Exercise prompt: Scan the material and copy out each line where the word "computer" occurs.

Data for this exercise:
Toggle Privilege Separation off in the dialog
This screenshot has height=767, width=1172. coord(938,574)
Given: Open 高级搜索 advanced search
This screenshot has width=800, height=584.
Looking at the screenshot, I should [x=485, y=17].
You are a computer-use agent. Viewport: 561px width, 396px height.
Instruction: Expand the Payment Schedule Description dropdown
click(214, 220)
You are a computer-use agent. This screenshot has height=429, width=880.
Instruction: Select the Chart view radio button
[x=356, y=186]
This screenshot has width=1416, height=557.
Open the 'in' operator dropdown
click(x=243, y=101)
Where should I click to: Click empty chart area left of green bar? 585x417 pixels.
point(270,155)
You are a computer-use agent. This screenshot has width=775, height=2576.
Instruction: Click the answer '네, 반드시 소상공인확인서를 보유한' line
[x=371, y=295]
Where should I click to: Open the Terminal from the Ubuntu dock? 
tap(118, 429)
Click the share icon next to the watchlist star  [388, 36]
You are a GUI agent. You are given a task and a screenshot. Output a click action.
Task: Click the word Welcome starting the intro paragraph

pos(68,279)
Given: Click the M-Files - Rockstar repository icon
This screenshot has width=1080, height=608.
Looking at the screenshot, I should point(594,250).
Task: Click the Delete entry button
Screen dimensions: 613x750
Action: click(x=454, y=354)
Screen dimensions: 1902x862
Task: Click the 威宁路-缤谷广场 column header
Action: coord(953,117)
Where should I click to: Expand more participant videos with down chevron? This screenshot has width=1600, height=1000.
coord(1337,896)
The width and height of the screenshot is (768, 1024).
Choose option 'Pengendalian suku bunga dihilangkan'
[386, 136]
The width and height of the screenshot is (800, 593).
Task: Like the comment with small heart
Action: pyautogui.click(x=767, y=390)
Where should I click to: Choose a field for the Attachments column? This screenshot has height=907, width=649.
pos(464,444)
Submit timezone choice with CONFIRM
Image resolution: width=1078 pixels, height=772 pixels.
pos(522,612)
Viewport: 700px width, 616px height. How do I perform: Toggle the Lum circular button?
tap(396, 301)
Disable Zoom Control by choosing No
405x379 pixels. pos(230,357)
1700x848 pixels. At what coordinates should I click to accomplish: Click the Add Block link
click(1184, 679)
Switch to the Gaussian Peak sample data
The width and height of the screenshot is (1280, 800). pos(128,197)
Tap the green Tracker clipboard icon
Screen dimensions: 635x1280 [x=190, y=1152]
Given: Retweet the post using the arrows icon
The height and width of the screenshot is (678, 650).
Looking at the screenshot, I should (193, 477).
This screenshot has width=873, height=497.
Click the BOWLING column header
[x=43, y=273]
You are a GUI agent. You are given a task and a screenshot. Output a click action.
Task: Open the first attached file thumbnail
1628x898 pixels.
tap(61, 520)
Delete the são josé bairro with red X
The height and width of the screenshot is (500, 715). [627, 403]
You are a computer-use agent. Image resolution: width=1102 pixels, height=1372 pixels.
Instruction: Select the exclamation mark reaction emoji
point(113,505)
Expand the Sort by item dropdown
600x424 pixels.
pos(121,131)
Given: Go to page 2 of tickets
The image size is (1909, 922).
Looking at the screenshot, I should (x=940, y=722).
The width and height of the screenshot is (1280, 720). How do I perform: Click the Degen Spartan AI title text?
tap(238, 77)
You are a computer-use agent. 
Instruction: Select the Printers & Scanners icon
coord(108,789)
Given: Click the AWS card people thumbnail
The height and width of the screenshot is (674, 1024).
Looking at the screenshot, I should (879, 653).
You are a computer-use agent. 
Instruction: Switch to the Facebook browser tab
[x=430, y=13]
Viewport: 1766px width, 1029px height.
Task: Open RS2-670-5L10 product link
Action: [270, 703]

Task solution:
You are a computer-use agent. Viewport: 561px width, 396px height.
You are a computer-use agent. This screenshot has height=429, width=880.
You are a computer-use agent. This screenshot has width=775, height=2576.
You are a computer-use agent. Image resolution: width=1102 pixels, height=1372 pixels.
You are a computer-use agent. 
You are a computer-use agent. 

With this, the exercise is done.